This would seem to be a reasonably straightforward question to answer. On the surface, it would appear a federal employee could add up his assets (TSP, IRA’s, savings, etc.) then subtract his debts (mortgage, credit cards, car loans, etc.), and voilà…he would have the result.
Not exactly! This will tell you your current net worth, but the question as to how well off you are would still remain unanswered. To answer this, you must shift your focus towards how much is actually needed for retirement.
The Million Dollar Misconception
“A MILLION DOLLARS!” Just mouthing the word “million” grants a satisfying sensation as it rolls off the tongue, and one million dollars is a large amount of money; I don’t care who you are!
Nonetheless, one million dollars does not provide the financial security that it used to. While it may be one of the goals some feds will shoot for, it might not be enough savings to sustain them throughout their retirement years.
Some of us more mature (sounds so much better than older, doesn’t it?) individuals remember when a million dollars was huge money.
In 1970, I was a young pup in a small farming community in East Central Missouri. I remember hearing about a neighbor who sold his farm and retired to Florida. The scuttlebutt was that he would walk away with a cool million and would never have to worry about money again. I don’t know what happened to that neighbor over the years, but there is a good chance he never did worry about money again.
I share this story to make a point: I wonder if we are sometimes guilty of seeing things through that old lens of yesterday, because without a doubt, a million dollars just isn’t what it used to be.
With the longer life spans we enjoy today, the maximum annual withdrawal amount from retirement assets (TSPs, IRAs, etc) generally accepted by the financial industry (as a kind of rule of thumb)is 4%The concept is, if no more than 4% is withdrawn each year, it will hopefully carry one from retirement to the end of his life.
If we use this standard, 4% of $1,000,000 is $40,000 per year. ($1,000,000 x 4% = $40,000).
But what is $40,000 worth today? According to dollartimes.com‘s inflation calculator, $40,000 in 1970 would be equivalent to withdrawing $266,560 in today’s dollars from retirement assets.
Note: according to the same calculator, $1,000,000 in 1970 is equivalent to $6,664,005 in today’s dollars.
After taking inflation and investment risk into account, predicting the amount of income and savings needed to maintain one’s lifestyle during retirement is a daunting task.
3 Reasons Federal Employees are Looking to Mitigate the Number of Missed Targets in Their Retirement Plan
1. Working later in life out of necessity
It is one thing to work late in life in order to keep active and maintain social interactions with others; it is quite another to work because there is more month than money.
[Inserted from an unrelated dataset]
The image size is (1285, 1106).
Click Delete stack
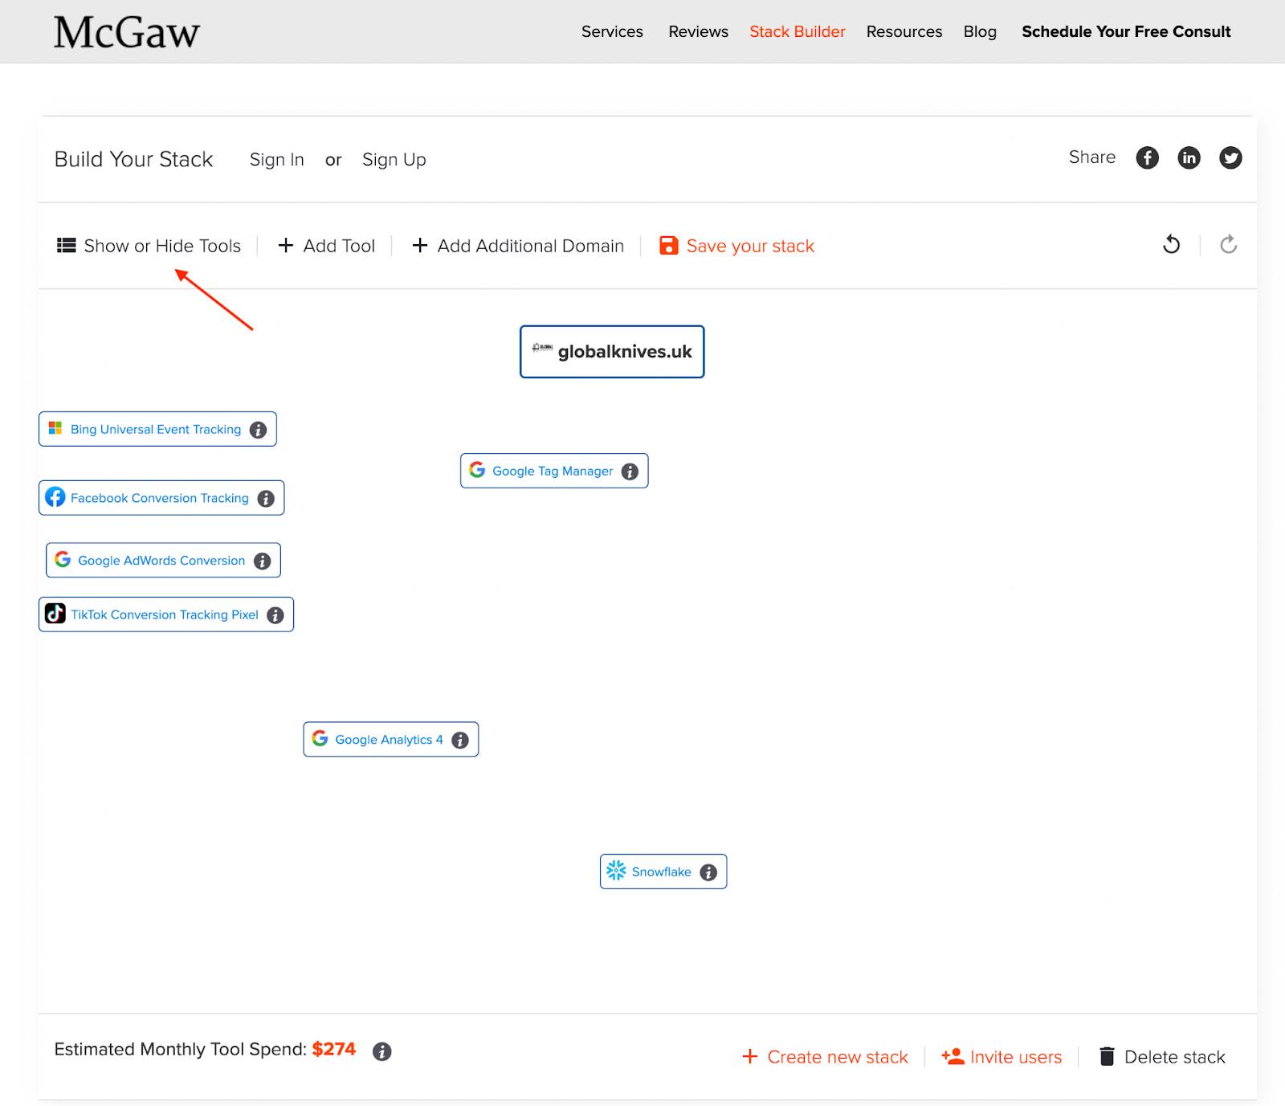(x=1162, y=1057)
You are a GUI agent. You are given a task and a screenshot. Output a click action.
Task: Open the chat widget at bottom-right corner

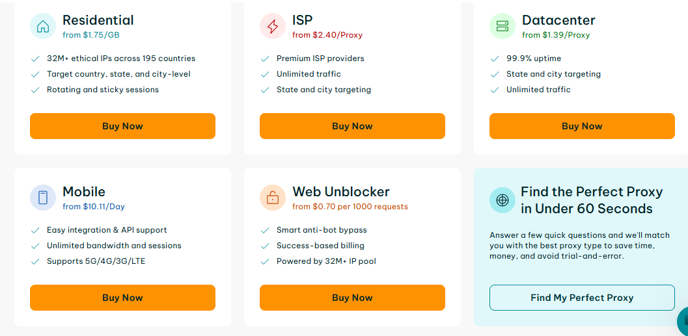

2. Unable to maintain a desired lifestyle
In my experience, retired feds spend 10-20% less when they retire than they did while they were working. This expense reduction doesn’t appear to alter the retirees’ lifestyles. This type of savings is likely only a reduction in adding to retirement savings and work-related expenses and is an entirely normal and a satisfactory post-retirement outcome.
On the flip side, what federal retirees are looking to avoid is making cuts due to financial necessity and not organically or by choice. According to CNN Money, “One rule of thumb is that you’ll need 70% of your annual pre-retirement income to live comfortably.”
3. Moving in with family due to income issues
I love my kids and I cherish my grandchildren very much. Nevertheless, the thought of living in their homes late in life makes my stomach churn just a bit…Yuck! I understand many families find this arrangement pleasant and preferred, and I don’t mean to disparage them or their choice. It is just NOT for me.
5 Targets Often Missed
- Inflation is, in my opinion, the number one missed target in preparing for retirement. The rising cost of goods and services is the reason why it would take over six million dollars in 2019 to have the same buying power as only one million dollars had in 1970. According to dollartimes.com, inflation averaged 3.95% from 1970 to 2019.
- Overestimating long-term growth of investments – No one knows what the markets may yield in the future for retirement savings. But, overestimating investment increases could lead to an income shortage later in life.
- Assuming fixed income (federal pension, social security, etc.) will keep pace with inflation. I would be greatly surprised if this happens. Ask a retired person on a fixed income if her Cost of Living Adjustments (COLA) have kept up with her actual rising living expenses.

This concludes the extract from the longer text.